Q. What if one of my animals escapes from our fenced-in yard and goes onto
our neighbor”s property?

A. In most jurisdictions, keepers of all animals, including domesticated ones, are
strictly liable for damages resulting from the trespass of their animals on another person”s
property. But courts make exceptions for the owners of dogs and cats, saying they are not
strictly liable for trespasses, absent negligence, except where strict liability is imposed by
statute or ordinance.

 

Q. Am I automatically liable if my dog, normally a friendly and playful pet,
turns on my neighbor and bites her?

A. It may depend on casino poland where you live. A number of jurisdictions have enacted dog
bite statutes, which hold owners strictly liable for injuries inflicted by their animals. If
there is no such law in your town, you still can be found liable under a common law
negligence claim if you knew the animal was likely to cause that kind of injury and failed
to exercise due care in controlling the pet. If, on the other hand, you did not know or have
any reason to suspect that your dog had such a dangerous trait, courts have said owners
generally are not liable. It is important that you contact your local animal control
department to find out about any regulations in your area.

 

Q. Our neighbors have a vicious watchdog. We are scared to death that the
dog will bite one of our children, who often wander into the neighbor”s yard. What
can we do?

A. The situation you pose is a common one and, as in the example above, is
precisely the reason a number of municipalities regulate dog ownership, especially of
vicious dogs, through ordinances. A great deal would depend on the ordinance where you
live. Unless your neighbor posts adequate warnings, he may be strictly liable for injuries
caused by a vicious watchdog. (And there is a question of whether written warnings are
sufficient if a child is injured.) Even if the dog never bit before, such liability is imposed
because of the mere fact that the dog is known to be vicious–or has certain dangerous
traits.

Medical Malpractice-2

Should You Stop and Help Someone in an Emergency?
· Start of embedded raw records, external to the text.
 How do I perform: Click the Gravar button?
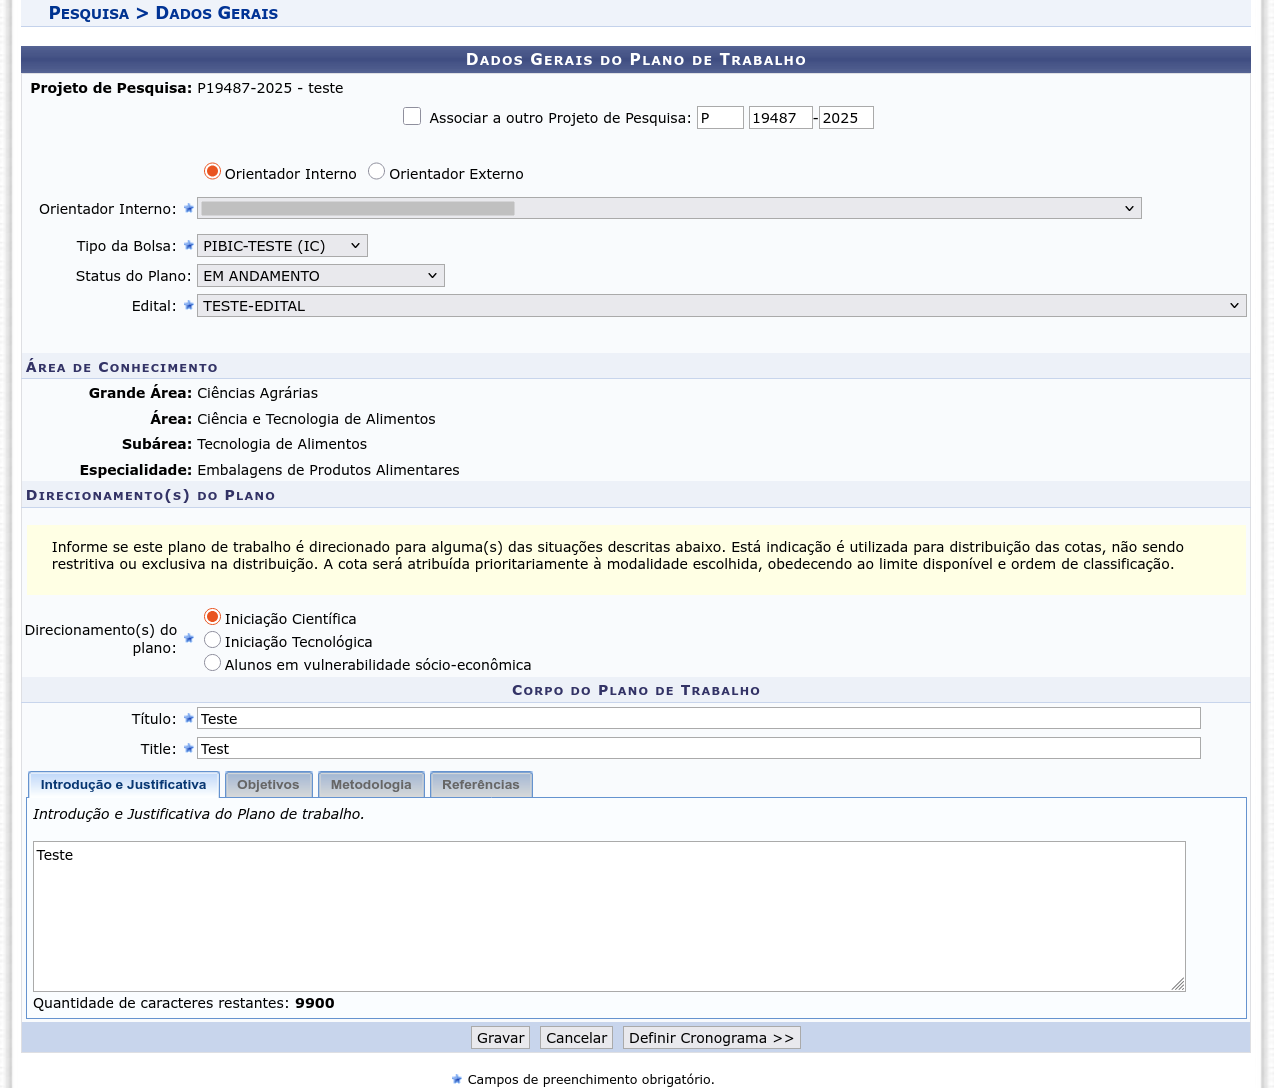(x=500, y=1038)
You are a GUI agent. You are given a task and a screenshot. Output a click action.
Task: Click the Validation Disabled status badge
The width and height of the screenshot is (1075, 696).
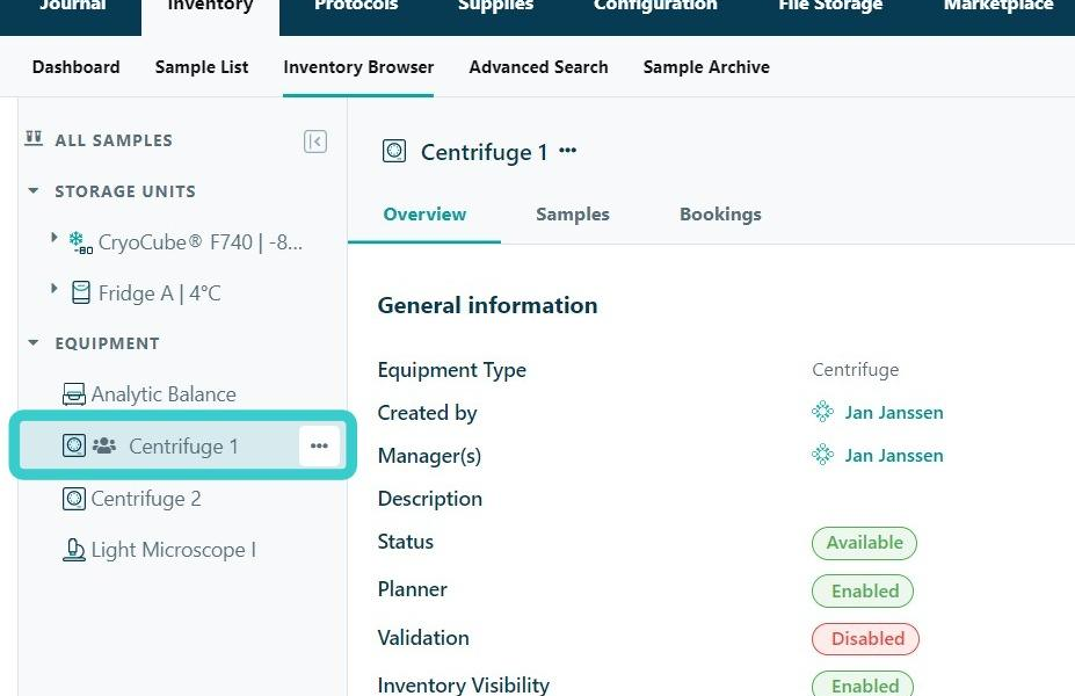point(865,638)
Generally you do not have a duty to stop and help someone in an emergency. The law says
that if you did not cause the problem and if you and the victim have no special relationship
you need not try to rescue a person. But states have passed so-called Good Samaritan laws
that excuse doctors–and sometimes other helpers–from liability for negligence for
coming to the aid of someone in an emergency. In some states, if you injure someone
while driving, you must help that injured person, regardless of who was at fault. Some
courts look at the circumstances of the rescue. They say that if you know someone is in
extreme danger that could be avoided with little inconvenience on your part, you must
provide reasonable care to the victim. Of course, you always are free to go voluntarily to
the aid of someone in trouble. But if you abandon your rescue efforts after starting them,
you may be liable if you leave a victim in worse condition than you found him or her.

 

Q. I signed a consent form before my doctor performed surgery. What did it
really mean?

A. It is common practice in hospitals for patients to sign a form giving the doctor
their consent, or approval, to perform surgery. In the form, the patient usually consents to
the specific surgery as well as to any other procedures that might become necessary.
Before you sign it, your doctor should give you a full description of the surgery and the
risks involved, and the ramifications of not getting such treatment. If you can prove that
your physician misrepresented or failed to adequately inform you of the risks and benefits
before surgery, your consent may be invalid. The only time the law excuses doctors from
providing such information is in emergencies or when it would be harmful to a patient.
But even if your doctor should have secured your consent and did not, you still may not
automatically recover. You may still have to prove that, if adequately informed, a
reasonable person would not have consented to the surgery.

 

Q. If the consent form is considered valid, can I recover any damages in a
malpractice action against my doctor?

A. Yes, you still may be able to recover damages. A consent form does not release
from liability a physician who did not perform the operation following established
procedures or who was otherwise negligent. You may also have a claim that the surgery
the physician performed went beyond the consent you gave. Then the doctor might even
be liable for battery.

 

Q. What if I’m just not satisfied with the results of my surgery? Do I have a
malpractice case?

A. In general, there are no guarantees of medical results. You would have to show
an injury or damages that resulted from the doctor’s deviation from the appropriate
standard of care for your condition.

 

Q. I got pregnant even though my husband had a vasectomy. Can we recover
damages?

A. Yes, you may be able to win a case. A number of negligence cases have been
permitted against physicians for performing unsuccessful vasectomies or other methods of
sterilization that resulted in unwanted children. Courts increasingly allow a suit to be filed
by the parents of a child born as a result of wrongful conception or wrongful pregnancy.
Damages generally are limited to those associated with the pregnancy and birth and do not
extend to support of the child.

 

Q. I don’t think it was necessary for me to have a cesarean section when Idelivered my daughter. Is there anything I can do about it?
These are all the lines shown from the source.